- Born: November 3, 1859
- Died: March 6, 1933 (aged 73)
- Genres: old-time
- Occupation: musician
- Instrument: fiddle

= J.D. (Dedrick) Harris =

J. D. (Dedrick) Harris (November 3, 1859 – March 6, 1933) was a fiddle player active in Western North Carolina. Little is known about his life, but he had an enormous influence on other musicians in the region.

== Biography ==
J. D. (Dedrick) Harris was born in Flag Pond, Tennessee. He moved to Andrews, NC some time before 1903. There, he played with a young Manco Sneed, who acquired a great deal of his repertoire and preserved at least three of his tunes into the 1960s, when they were recorded.
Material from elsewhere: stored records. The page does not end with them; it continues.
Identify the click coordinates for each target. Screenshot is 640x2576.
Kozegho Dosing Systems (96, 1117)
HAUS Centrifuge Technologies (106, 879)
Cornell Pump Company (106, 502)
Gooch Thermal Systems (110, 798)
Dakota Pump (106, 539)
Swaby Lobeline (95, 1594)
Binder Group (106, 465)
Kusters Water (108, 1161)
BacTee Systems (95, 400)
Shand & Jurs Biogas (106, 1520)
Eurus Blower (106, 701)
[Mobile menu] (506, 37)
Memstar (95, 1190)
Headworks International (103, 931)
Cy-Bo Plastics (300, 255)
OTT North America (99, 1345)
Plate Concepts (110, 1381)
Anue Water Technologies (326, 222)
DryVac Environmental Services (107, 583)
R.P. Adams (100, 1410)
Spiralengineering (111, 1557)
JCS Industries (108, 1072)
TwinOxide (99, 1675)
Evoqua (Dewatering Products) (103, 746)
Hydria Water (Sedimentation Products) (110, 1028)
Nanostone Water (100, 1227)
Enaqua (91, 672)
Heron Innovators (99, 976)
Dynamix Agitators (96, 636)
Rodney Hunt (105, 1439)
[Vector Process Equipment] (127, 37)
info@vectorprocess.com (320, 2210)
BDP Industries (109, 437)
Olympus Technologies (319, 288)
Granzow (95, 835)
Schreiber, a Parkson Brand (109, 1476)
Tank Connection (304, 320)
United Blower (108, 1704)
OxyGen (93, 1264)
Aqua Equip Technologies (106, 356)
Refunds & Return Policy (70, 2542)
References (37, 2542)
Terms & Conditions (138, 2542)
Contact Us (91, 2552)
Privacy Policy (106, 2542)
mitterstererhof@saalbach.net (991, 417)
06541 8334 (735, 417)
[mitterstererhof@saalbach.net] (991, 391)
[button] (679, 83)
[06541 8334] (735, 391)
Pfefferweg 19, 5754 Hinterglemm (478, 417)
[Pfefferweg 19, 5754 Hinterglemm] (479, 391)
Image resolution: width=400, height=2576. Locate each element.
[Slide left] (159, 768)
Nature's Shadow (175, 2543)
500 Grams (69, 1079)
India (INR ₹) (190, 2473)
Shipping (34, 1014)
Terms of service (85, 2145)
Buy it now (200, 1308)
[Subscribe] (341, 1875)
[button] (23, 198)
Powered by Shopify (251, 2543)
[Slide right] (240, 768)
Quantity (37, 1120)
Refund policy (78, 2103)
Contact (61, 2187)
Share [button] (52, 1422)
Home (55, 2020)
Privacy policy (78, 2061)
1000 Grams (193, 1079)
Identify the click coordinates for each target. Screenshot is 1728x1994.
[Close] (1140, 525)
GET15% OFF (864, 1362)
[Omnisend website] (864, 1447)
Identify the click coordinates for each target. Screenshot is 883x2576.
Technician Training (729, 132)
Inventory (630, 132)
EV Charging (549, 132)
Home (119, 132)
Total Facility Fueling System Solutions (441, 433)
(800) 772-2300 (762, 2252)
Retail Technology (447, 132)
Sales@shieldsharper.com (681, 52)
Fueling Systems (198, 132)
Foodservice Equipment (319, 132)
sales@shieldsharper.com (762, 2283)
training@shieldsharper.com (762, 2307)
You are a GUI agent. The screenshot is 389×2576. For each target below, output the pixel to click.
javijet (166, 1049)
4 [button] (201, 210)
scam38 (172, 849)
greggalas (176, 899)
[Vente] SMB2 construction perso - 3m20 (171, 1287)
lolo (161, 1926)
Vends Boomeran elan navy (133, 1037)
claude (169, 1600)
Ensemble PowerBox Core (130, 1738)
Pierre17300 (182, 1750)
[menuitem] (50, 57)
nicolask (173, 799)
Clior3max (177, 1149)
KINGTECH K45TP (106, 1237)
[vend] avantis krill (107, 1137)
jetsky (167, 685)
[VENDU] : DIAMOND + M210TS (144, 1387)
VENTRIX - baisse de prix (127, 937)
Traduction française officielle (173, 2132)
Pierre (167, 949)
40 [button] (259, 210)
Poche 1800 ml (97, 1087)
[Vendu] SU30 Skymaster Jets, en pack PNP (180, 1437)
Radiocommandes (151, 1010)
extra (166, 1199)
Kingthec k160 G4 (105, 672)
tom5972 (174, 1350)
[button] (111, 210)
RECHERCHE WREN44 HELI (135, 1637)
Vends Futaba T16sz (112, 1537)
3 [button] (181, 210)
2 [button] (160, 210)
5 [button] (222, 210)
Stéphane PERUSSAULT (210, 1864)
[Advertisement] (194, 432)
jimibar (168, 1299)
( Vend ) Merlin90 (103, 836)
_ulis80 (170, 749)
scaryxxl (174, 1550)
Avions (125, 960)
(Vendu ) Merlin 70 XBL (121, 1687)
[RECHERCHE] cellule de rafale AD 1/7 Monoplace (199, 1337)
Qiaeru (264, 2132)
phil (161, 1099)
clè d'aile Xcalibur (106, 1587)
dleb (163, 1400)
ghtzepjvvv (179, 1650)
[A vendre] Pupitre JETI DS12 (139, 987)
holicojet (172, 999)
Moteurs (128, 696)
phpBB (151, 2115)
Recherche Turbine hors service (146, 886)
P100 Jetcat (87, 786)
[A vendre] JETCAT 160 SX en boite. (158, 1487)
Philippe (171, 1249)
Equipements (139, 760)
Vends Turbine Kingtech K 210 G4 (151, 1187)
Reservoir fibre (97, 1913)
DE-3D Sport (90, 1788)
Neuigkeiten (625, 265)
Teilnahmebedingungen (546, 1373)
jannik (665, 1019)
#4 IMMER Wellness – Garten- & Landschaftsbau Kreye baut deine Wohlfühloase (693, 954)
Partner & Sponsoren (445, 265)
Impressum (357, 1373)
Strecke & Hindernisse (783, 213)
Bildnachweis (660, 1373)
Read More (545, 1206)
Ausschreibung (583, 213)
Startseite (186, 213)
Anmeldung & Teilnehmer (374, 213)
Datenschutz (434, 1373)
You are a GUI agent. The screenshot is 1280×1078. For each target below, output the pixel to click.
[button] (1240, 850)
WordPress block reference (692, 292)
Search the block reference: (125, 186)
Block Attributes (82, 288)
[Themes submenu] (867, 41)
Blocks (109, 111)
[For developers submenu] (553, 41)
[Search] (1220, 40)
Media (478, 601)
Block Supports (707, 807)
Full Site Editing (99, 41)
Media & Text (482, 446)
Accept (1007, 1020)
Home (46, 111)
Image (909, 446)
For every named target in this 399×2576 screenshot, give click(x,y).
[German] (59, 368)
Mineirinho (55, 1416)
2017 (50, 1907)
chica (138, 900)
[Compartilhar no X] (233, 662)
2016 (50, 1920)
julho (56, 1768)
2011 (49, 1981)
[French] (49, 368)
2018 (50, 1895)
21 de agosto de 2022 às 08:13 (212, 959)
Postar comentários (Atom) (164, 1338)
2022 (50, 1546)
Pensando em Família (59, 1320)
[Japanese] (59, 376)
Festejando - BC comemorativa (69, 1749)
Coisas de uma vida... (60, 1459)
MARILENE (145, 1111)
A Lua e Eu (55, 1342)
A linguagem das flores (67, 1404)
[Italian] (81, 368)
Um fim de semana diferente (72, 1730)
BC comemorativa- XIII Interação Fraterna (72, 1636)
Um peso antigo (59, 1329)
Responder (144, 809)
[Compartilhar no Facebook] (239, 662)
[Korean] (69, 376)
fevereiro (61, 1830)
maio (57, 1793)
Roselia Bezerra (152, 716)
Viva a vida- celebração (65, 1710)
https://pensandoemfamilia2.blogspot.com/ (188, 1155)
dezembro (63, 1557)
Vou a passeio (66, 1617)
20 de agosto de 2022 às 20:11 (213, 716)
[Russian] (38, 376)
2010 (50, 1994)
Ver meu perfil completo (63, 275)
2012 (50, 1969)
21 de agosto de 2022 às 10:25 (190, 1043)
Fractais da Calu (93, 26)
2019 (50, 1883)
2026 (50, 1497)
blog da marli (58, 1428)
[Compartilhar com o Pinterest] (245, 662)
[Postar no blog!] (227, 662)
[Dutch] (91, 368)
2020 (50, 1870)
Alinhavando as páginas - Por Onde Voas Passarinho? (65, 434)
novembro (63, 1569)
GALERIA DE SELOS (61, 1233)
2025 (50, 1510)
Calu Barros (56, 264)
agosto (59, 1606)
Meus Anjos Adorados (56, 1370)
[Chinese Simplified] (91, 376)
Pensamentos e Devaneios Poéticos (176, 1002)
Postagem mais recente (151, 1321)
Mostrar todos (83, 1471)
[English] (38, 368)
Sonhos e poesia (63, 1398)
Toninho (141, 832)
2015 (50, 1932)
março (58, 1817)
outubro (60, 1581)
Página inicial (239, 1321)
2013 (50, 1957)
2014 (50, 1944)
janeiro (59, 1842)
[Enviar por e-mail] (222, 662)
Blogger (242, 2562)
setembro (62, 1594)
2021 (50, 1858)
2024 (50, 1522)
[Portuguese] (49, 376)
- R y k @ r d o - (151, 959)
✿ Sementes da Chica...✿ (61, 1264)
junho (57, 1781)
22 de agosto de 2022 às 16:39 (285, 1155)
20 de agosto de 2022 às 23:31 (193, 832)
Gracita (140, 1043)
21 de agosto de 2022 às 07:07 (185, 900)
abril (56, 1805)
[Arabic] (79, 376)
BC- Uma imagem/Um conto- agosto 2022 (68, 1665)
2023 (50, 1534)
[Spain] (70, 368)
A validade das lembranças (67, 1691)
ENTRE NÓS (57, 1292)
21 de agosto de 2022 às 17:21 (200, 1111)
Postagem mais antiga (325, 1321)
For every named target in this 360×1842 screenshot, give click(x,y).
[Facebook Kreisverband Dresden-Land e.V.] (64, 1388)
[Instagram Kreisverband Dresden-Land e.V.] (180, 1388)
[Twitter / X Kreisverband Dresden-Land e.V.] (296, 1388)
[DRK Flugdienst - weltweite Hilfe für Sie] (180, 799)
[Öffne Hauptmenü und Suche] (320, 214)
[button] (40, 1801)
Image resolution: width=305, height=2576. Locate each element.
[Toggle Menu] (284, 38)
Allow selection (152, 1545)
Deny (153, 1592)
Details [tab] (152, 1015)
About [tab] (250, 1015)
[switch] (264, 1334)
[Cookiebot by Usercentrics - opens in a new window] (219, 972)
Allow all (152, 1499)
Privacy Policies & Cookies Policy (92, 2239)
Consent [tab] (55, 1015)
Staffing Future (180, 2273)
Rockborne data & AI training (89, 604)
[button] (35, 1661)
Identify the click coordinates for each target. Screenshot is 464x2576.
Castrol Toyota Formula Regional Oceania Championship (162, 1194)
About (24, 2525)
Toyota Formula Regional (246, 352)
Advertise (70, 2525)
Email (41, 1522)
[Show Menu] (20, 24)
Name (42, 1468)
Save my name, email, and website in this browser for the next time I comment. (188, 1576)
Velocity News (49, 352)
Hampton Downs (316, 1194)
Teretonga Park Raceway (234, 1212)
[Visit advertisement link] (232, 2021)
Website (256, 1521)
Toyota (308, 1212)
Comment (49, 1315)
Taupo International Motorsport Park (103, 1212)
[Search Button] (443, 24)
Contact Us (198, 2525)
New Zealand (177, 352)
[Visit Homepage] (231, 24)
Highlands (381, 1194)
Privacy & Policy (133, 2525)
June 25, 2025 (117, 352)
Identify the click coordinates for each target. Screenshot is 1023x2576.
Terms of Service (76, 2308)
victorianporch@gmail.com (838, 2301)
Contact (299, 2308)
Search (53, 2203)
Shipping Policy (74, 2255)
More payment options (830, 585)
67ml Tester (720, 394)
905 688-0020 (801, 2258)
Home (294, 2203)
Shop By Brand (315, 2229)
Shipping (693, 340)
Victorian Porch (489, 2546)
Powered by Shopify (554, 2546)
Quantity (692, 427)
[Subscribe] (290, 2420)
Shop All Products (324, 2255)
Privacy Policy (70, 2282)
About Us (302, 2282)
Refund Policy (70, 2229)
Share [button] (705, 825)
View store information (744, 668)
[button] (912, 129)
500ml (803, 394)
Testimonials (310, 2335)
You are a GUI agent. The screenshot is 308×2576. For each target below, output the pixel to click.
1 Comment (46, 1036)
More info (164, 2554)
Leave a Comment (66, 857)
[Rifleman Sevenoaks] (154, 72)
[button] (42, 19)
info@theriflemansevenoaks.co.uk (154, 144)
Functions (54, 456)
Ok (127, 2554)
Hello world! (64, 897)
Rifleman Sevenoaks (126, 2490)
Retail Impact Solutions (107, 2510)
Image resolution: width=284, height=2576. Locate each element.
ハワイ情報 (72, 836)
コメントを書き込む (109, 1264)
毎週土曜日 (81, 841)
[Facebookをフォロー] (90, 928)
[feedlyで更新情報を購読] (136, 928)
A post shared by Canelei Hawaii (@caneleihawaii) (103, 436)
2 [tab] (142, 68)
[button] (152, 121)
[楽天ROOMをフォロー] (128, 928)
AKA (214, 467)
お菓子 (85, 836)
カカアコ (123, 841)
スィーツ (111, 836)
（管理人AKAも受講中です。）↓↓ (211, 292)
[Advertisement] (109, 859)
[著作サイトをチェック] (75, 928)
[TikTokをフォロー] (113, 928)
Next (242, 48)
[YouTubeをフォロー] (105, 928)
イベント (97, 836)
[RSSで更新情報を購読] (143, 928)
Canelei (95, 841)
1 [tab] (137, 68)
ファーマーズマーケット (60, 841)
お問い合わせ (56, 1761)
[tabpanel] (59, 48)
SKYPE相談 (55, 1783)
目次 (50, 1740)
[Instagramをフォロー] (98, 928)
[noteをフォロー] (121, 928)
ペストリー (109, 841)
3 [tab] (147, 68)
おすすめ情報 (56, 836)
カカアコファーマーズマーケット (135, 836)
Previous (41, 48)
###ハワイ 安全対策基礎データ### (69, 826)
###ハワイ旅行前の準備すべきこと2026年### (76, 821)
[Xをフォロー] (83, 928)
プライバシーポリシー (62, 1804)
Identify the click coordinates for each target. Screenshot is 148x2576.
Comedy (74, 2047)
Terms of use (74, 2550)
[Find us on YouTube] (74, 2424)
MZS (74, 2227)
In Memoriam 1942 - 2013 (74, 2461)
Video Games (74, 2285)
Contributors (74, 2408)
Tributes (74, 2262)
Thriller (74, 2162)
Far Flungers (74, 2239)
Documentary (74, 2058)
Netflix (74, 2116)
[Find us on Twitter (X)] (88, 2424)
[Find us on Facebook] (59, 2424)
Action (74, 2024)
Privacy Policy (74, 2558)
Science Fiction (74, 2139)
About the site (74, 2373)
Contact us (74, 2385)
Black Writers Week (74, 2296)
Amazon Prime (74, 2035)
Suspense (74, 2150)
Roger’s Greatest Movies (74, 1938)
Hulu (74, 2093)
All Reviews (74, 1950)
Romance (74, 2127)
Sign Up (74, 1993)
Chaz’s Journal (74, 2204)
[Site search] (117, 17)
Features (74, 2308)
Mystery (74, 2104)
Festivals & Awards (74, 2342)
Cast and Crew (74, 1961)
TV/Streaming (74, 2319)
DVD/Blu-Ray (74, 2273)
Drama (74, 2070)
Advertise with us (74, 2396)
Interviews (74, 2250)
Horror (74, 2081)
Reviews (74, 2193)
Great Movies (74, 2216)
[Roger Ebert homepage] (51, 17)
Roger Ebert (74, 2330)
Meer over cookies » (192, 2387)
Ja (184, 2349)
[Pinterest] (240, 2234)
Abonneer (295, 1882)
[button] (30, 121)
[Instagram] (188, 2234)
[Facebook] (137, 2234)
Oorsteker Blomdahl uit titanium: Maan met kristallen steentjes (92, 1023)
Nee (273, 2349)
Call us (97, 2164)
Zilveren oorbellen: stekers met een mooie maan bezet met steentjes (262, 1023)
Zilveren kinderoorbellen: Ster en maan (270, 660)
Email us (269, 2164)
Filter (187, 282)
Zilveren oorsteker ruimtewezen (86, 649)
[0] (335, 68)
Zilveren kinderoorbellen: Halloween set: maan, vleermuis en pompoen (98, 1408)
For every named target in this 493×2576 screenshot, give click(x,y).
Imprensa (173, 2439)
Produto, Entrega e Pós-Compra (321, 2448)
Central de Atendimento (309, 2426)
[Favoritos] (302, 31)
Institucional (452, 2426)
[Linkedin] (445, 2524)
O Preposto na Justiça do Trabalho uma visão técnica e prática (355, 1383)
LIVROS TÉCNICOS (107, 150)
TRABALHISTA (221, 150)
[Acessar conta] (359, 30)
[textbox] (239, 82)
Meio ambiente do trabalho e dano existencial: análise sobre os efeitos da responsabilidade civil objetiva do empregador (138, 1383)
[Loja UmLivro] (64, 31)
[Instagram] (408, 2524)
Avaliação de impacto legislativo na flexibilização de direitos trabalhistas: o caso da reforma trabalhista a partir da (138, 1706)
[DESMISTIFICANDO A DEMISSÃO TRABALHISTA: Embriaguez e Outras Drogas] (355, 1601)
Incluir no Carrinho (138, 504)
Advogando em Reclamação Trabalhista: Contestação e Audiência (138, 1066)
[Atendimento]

He would later also influence Asheville fiddler Marcus Martin, whom he frequently met in fiddle contests and who acquired a number of his tunes. Harris was among the first mountain musicians from his region to be commercially recorded. In 1924 he travelled to New York City with Asheville musician Ernest Helton to record six sides. These were later released on the Broadway label, but might originally have been recorded by Paramount. In 1925 Harris was recorded again, this time by Ralph Peer, a legendary A&R (artists and repertory) man for Okeh Records who traveled to Asheville to set up a temporary recording studio in the George Vanderbilt Hotel. Harris's recording of "The Cackling Hen" was released by Peer, although he might have recorded other tunes as well during the session. That recording remains a noteworthy example of Harris's unique fiddle style.